Untuk apa sih sandiwara ini?

''Wah wah wah, kupikir siapa, rupanya kamu.'' Suatu hari ketika sedang akan pulang, lagi-lagi Hinata melihat Neji di depan kampusnya. Tapi di dekatnya ada seorang gadis pirang yang sepertinya sedang berbicara dengannya. ''Sejak kapan kamu jadi anjing penjaga begini?''

Neji menyipitkan matanya. ''Apapun yang kulakukan bukan urusanmu lagi 'kan?''

Perempuan itu juga menyipitkan matanya. ''Tentu saja bukan. Untuk apa aku mengurusi anjing penunggu sepertimu?'' Mereka beradu death glare. Sampai 3 menit, rasanya belum ada di antara mereka yang berkedip. Di situasi seperti itu, Hinata memutuskan untuk muncul. Takut ada yang matanya kemasukan debu kalau kebuka terus.

''K-kak Neji.''

Neji memalingkan wajahnya dari perempuan itu. ''Ah, Hinata.'' Hinata bisa melihat perempuan pirang itu juga menoleh padanya. Dengan tatapan benci. Hinata cuma bisa senyum basa-basi, antara takut dan siap-siap diomelin. Aura perempuan ini menusuk dan Hinata paling nggak tahan ditusuk. Sakit, tau.

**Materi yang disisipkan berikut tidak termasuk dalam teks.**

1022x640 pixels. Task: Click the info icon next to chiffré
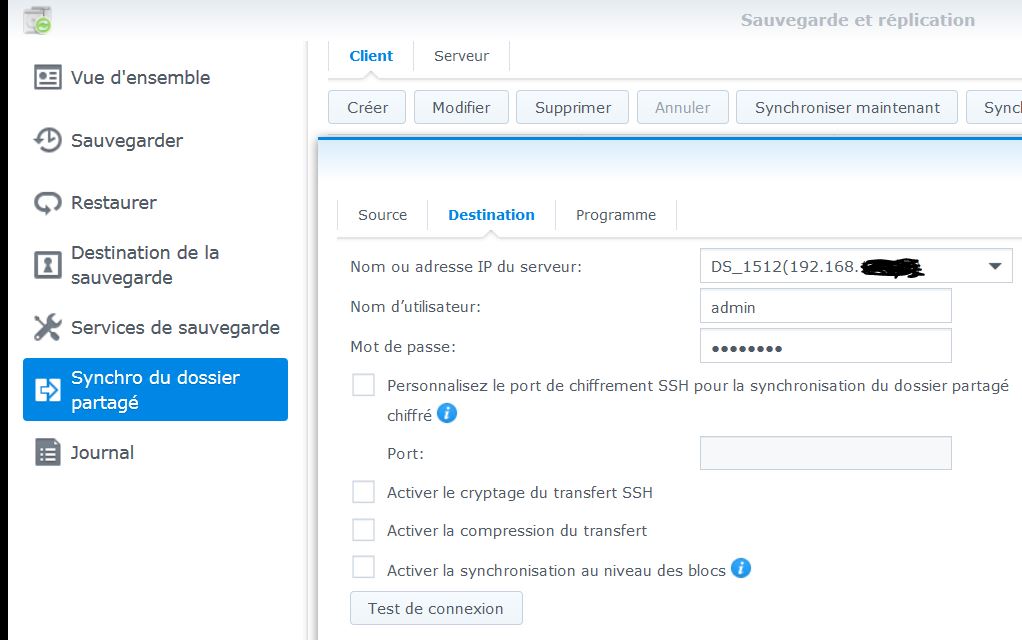(446, 413)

Dengan entengnya, Neji merangkul pundak Hinata. ''Ada apa, Hinata? Kenapa hari ini kamu agak telat?''

Hinata menunduk, mukanya merah. ''M-ma-maaf. Liftnya rusak, j-jadi aku harus turun lewat t-tangga.'' Lalu ia melihat perempuan yang sedari tadi menatap mereka. ''Ng... Ini...''

''Oh, dia.'' Neji tidak memberikan kepedulian lebih lanjut. ''Kenalanku.'' Perempuan itu tampak tersinggung mendengarnya.

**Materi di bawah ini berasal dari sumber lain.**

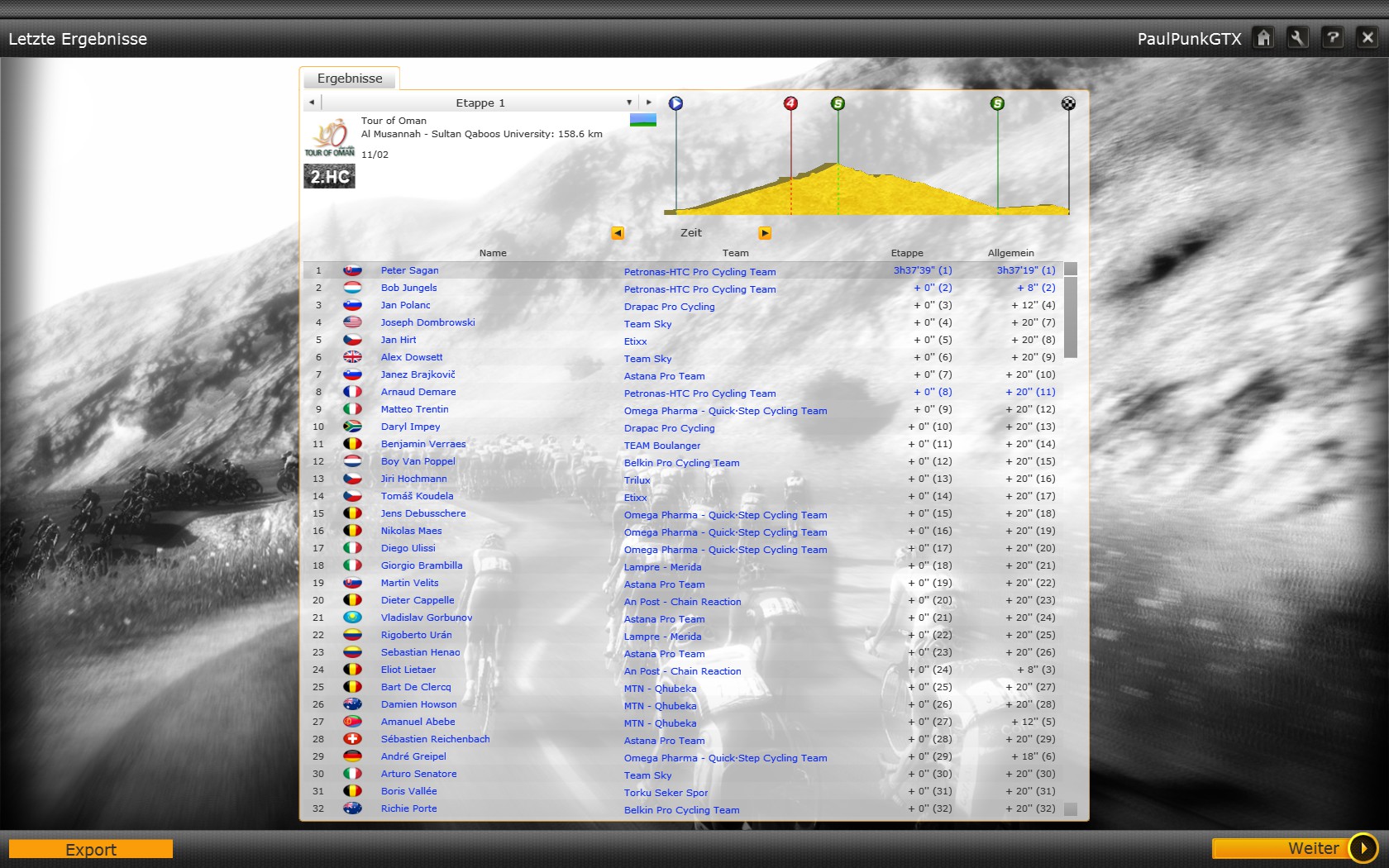
Task: Click the blue stage start marker icon
Action: (675, 103)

''Sa-salam kenal. Aku...''

''Hinata,'' potong Neji. ''Pacarku,'' tambahnya. Entah kenapa Hinata merasa aura dari perempuan itu bertambah dahsyat. Tapi dalam hati, ia merasa berbunga-bunga ketika Neji memperkenalkannya sebagai seorang pacar.

Perempuan itu tersenyum riang. Ia mengulurkan tangan, mengajak salaman. Hinata menyambut baik. ''Salam kenal, namaku Sabaku no Temari. Kenalan dari Hyuuga Neji.'' Ia memberi penekanan pada kalimat 'Kenalan dari...' lalu melotot pada cowok berambut panjang disana. Tidak hanya itu, ia juga memberi penekanan pada tangan Hinata saat bersalaman. Saaakit banget. Rasanya Hinata pengen jerit saat itu juga. Tapi ia hanya tersenyum dan menahan sakitnya.

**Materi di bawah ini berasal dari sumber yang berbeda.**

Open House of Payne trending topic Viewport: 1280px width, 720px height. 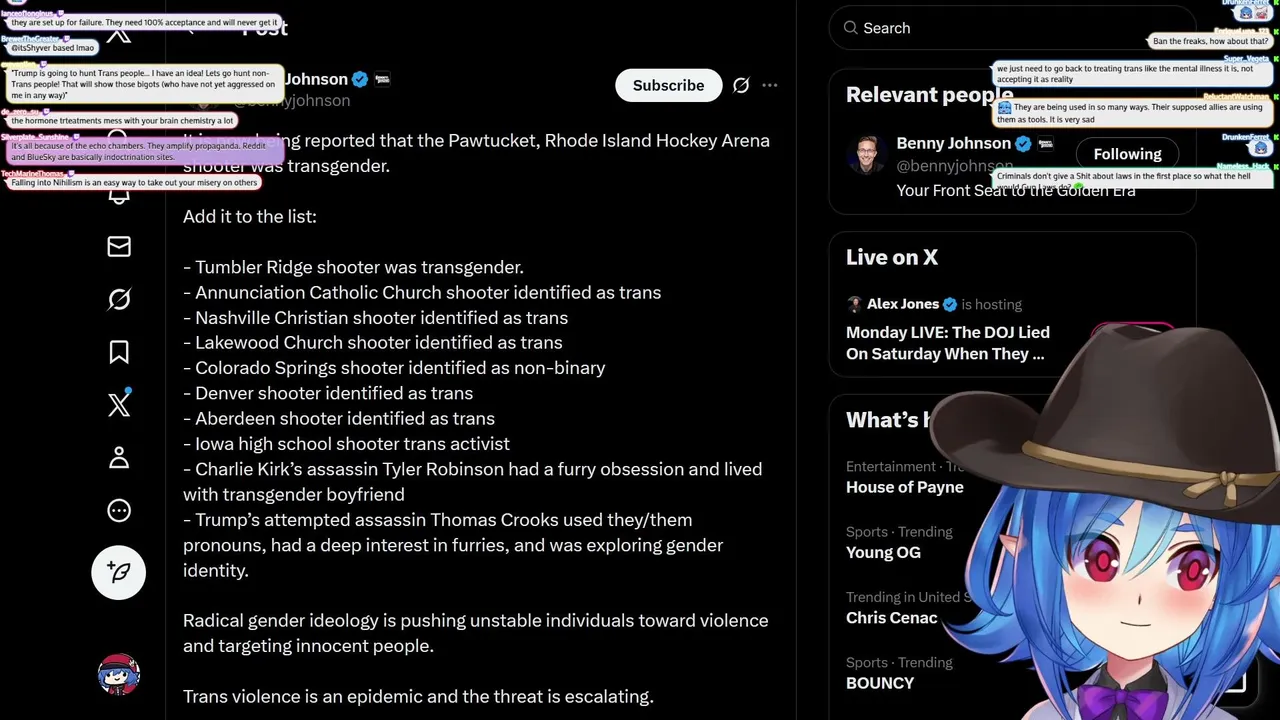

''Kebetulan sekali. Aku juga sudah punya pacar. Bagaimana kalau aku juga memperkenalkannya pada kalian? Kita janjian.''

Hinata nggak begitu ngerti detilnya, tapi yah, begitulah.

Seminggu kemudian, dia berada di tengah keramaian kota bersama dengan Neji. Di depan mereka, ada Temari yang sedang menggandeng seorang cowok berambut merah. Wajah cowok itu kelihatan seperti orang yang tidak terlalu ingin berada disini.

''Kenalkan, ini Gaara, pacarku.'' Gaara tidak mengatakan apa-apa. Hanya Temari yang berbicara. Hinata tersenyum sambil beramah-tamah, sedangkan Neji seperti mengamati Gaara dari atas sampai bawah. Temari juga melakukan hal yang sama pada Hinata.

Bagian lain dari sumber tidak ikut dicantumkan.